Acteurs absents de nos délibérations présentes
extraits : Ce serait élargir l’universalité bien plus fondamentalement que le droit de vote aux femmes et aux adulescents si on pouvait inclure dans la participation électorale les êtres vivants non humains, le milieu naturel et les générations futures. Ce n’est pas une procédure véritablement démocratique que de décider sans eux, les acteurs absents ou tiers-absents, de ce qui les intéresse au premier chef. Une telle délibération sans participation vraiment universelle ne peut qu’entraîner de mauvaises décisions : on s’immerge dans la défense d’un groupe particulier et/ou on ignore le long terme. Mais comment inclure dans la participation électorale des acteurs absents qui, par définition, ne peuvent être présents ? C’est simple…
une démocratie élargie aux acteurs-absents (2009)
extraits : Rosanvallon décrit la condition nécessaire pour préparer le long terme : « Il n’y aura pas de sortie de la myopie démocratique si les citoyens ne sont pas eux-mêmes les défenseurs d’une conscience élargie du monde. C’est lorsque les citoyens auront modifié leurs propres réflexes en termes d’anticipation que leur vision s’accordera au sentiment d’une existence à l’échelle de l’humanité. » Il faut donc que chaque citoyen en position de décision délibérative se fasse l’avocat des acteurs-absents, c’est-à-dire ceux qui ne peuvent prendre la parole lors d’une négociation…
Tiers-absents ! (2007)
extraits : Le suffrage universel est un conquête récente qui s’est progressivement élargi à de multiples acteurs, ce qui a permis d’approfondir la démocratie.
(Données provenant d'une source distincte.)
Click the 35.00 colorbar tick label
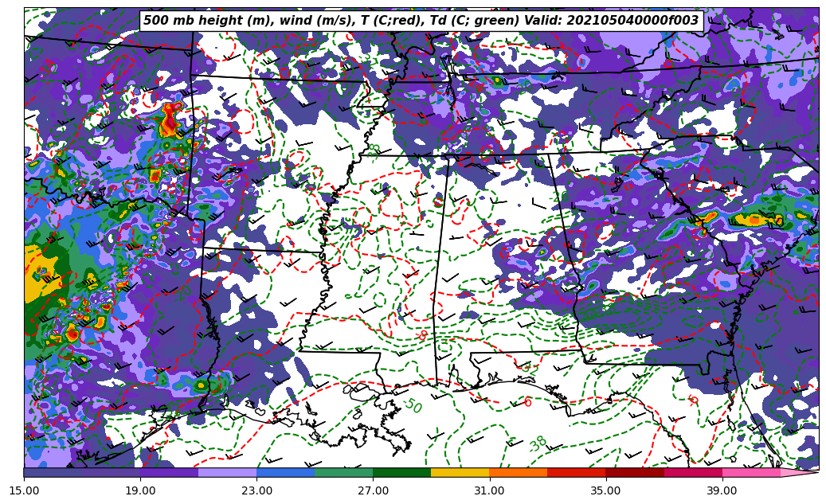This screenshot has height=504, width=826. coord(606,490)
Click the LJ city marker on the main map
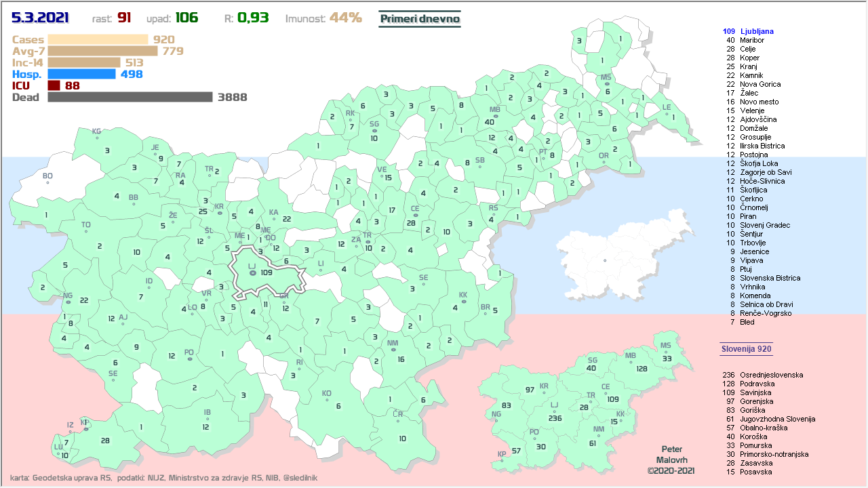 [x=252, y=272]
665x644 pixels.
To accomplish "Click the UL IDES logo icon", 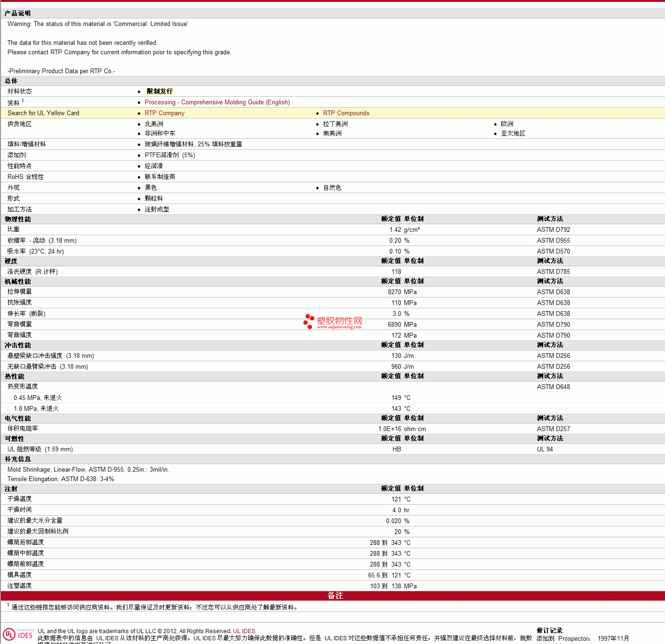I will tap(18, 634).
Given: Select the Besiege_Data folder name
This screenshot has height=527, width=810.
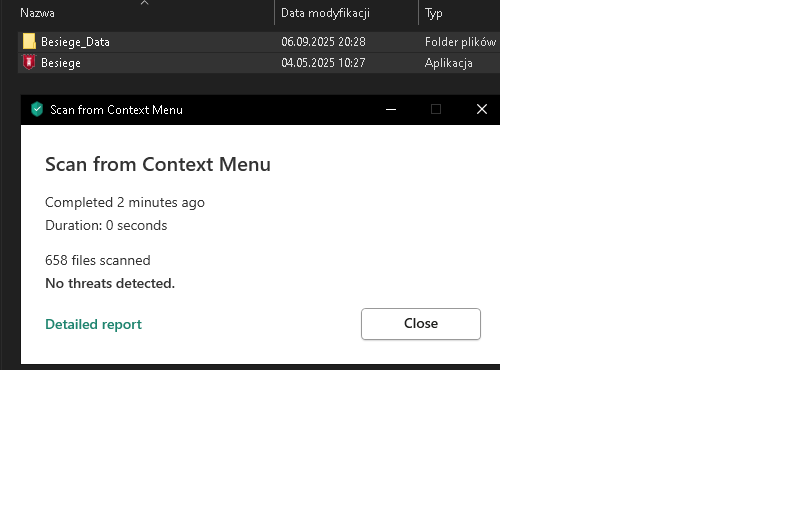Looking at the screenshot, I should click(75, 42).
Au début, il s’agissait d’un corps électoral restreint par le suffrage censitaire à 246 000 hommes. Après une première tentative avortée en 1793, la France a été le premier pays du monde à adopter le suffrage universel et direct en 1848 : brutalement les votants sont devenus 9 millions, mais il ne s’agissait que des hommes, alphabétisés ou non ; les femmes, les militaires et les colonisés étaient encore exclus. Il faudra attendre 1944 pour que l’universalité s’étende aux femmes… On pourrait aller encore plus loin. Ce serait élargir l’universalité bien plus fondamentalement que le droit de vote à 18 ans si on pouvait inclure dans la participation électorale les générations futures…
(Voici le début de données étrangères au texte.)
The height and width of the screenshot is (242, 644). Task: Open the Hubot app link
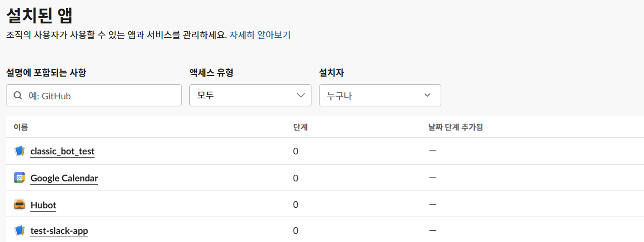43,205
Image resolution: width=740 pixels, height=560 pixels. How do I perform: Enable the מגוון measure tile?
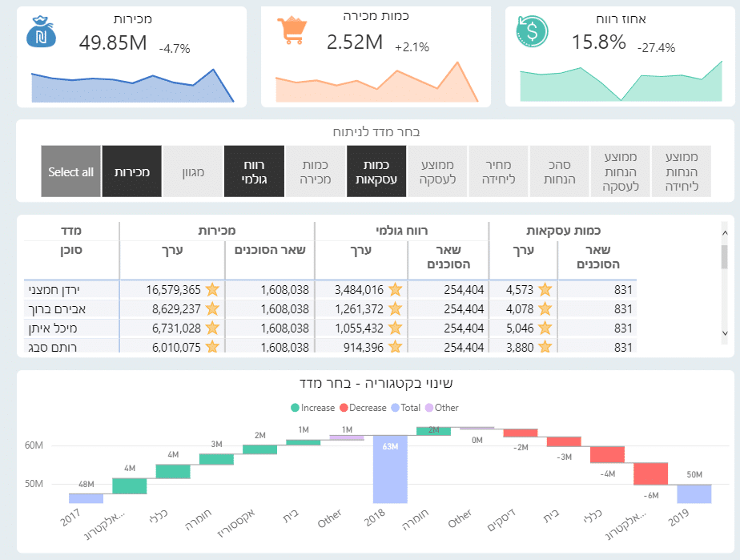tap(193, 171)
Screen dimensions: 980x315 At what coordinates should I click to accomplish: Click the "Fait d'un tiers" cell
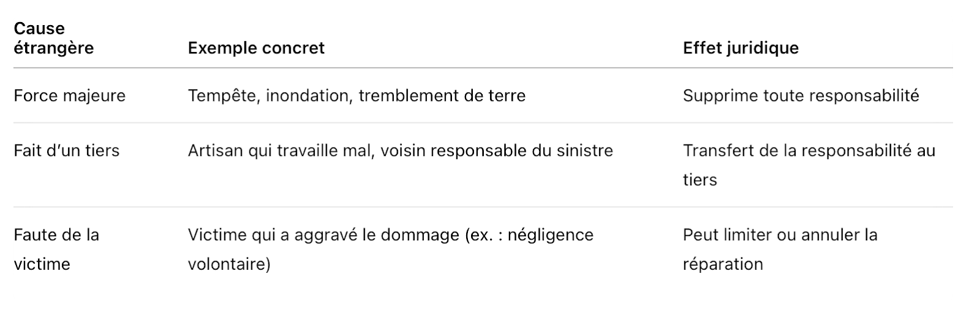66,151
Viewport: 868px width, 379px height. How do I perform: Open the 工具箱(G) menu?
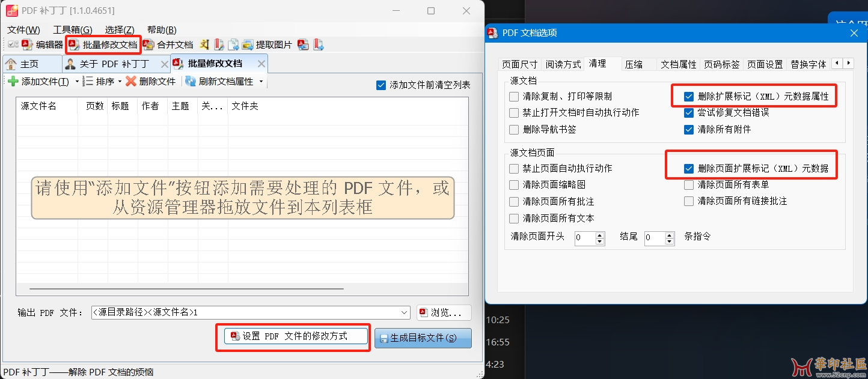[73, 29]
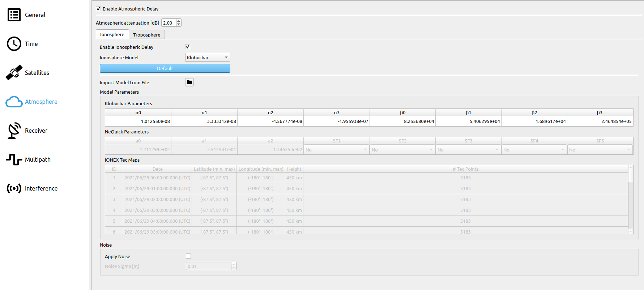This screenshot has height=290, width=644.
Task: Toggle Enable Ionospheric Delay checkbox
Action: [x=188, y=47]
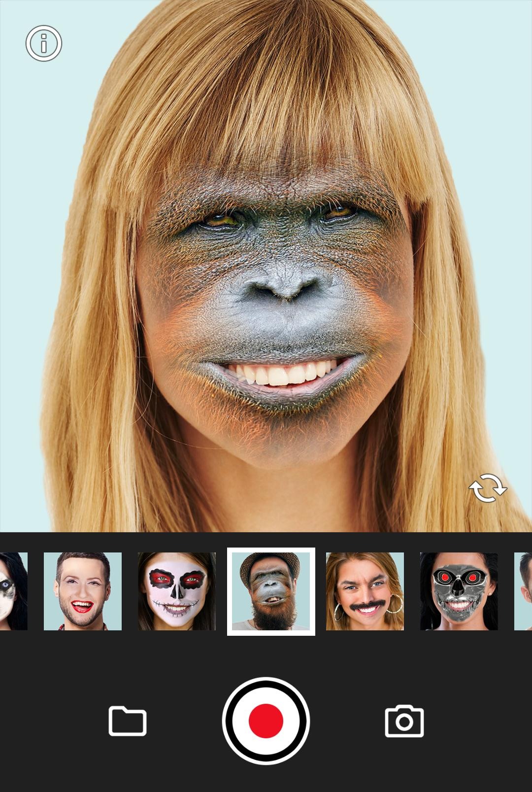The height and width of the screenshot is (792, 532).
Task: Select the partially visible filter at right edge
Action: click(x=523, y=591)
David Van Reybrouck critique les élections. Comme d’autres, et depuis longtemps.
Pour lui le vrai problème n’est pas la démocratie mais le système électif, il est donc partisan du tirage au sort. De ce point de vue, tout le problème est alors de savoir comment, non pas d’élire, mais de tirer au sort un ou des représentant(s) chez ceux qui ne peuvent pas s’exprimer. Élections (piège à cons) ou tirage au sort… le problème reste de savoir comment faire pour parvenir à une démocratie élargie aux acteurs-absents (sic Biosphère).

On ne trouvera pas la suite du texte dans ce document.